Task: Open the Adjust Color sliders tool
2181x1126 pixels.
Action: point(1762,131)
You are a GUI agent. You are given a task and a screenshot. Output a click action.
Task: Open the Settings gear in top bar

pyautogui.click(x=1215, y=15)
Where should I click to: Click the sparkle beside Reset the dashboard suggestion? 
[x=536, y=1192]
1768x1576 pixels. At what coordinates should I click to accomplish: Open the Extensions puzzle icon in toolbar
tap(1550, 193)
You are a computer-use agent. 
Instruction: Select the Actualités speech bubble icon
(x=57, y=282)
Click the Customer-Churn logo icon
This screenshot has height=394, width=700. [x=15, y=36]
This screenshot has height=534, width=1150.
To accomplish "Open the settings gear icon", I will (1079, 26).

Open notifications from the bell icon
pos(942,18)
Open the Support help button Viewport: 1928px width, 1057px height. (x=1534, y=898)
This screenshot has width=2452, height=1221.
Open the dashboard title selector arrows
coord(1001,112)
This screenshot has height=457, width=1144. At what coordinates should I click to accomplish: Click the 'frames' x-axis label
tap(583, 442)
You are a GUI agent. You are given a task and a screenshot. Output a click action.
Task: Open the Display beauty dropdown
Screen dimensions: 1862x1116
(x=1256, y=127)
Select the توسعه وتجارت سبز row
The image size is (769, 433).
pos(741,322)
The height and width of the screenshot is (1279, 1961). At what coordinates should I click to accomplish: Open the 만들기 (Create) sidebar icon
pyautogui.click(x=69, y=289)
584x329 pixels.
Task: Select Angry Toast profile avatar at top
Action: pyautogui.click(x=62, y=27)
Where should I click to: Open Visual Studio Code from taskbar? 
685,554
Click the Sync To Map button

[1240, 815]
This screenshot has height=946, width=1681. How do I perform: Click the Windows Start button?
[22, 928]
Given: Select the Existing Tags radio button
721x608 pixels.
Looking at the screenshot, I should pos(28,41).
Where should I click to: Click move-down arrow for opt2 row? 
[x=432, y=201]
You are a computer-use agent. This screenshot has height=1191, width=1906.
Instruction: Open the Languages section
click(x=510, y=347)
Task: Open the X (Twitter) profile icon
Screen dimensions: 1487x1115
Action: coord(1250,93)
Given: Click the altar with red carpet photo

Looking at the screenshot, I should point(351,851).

....

* [Exercise goal]:
Copy out the data shown above without altering anything.

* [Result for this task]:
Task: Open the Adjust Color sliders tool
2181x1126 pixels.
Action: point(1762,131)
You are a GUI agent. You are given a task and a screenshot. Output a click action.
Task: Open the Settings gear in top bar

pyautogui.click(x=1215, y=15)
Where should I click to: Click the sparkle beside Reset the dashboard suggestion? 
[x=536, y=1192]
1768x1576 pixels. At what coordinates should I click to accomplish: Open the Extensions puzzle icon in toolbar
tap(1550, 193)
You are a computer-use agent. 
Instruction: Select the Actualités speech bubble icon
(x=57, y=282)
Click the Customer-Churn logo icon
This screenshot has height=394, width=700. [x=15, y=36]
This screenshot has height=534, width=1150.
To accomplish "Open the settings gear icon", I will (1079, 26).

Open notifications from the bell icon
pos(942,18)
Open the Support help button Viewport: 1928px width, 1057px height. (x=1534, y=898)
This screenshot has width=2452, height=1221.
Open the dashboard title selector arrows
coord(1001,112)
This screenshot has height=457, width=1144. At what coordinates should I click to accomplish: Click the 'frames' x-axis label
tap(583, 442)
You are a GUI agent. You are given a task and a screenshot. Output a click action.
Task: Open the Display beauty dropdown
Screen dimensions: 1862x1116
(x=1256, y=127)
Select the توسعه وتجارت سبز row
The image size is (769, 433).
pos(741,322)
The height and width of the screenshot is (1279, 1961). At what coordinates should I click to accomplish: Open the 만들기 (Create) sidebar icon
pyautogui.click(x=69, y=289)
584x329 pixels.
Task: Select Angry Toast profile avatar at top
Action: pyautogui.click(x=62, y=27)
Where should I click to: Open Visual Studio Code from taskbar? 
685,554
Click the Sync To Map button

[1240, 815]
This screenshot has height=946, width=1681. How do I perform: Click the Windows Start button?
[22, 928]
Given: Select the Existing Tags radio button
721x608 pixels.
Looking at the screenshot, I should pos(28,41).
Where should I click to: Click move-down arrow for opt2 row? 
[x=432, y=201]
You are a computer-use agent. This screenshot has height=1191, width=1906.
Instruction: Open the Languages section
click(x=510, y=347)
Task: Open the X (Twitter) profile icon
Screen dimensions: 1487x1115
Action: coord(1250,93)
Given: Click the altar with red carpet photo

Looking at the screenshot, I should point(351,851).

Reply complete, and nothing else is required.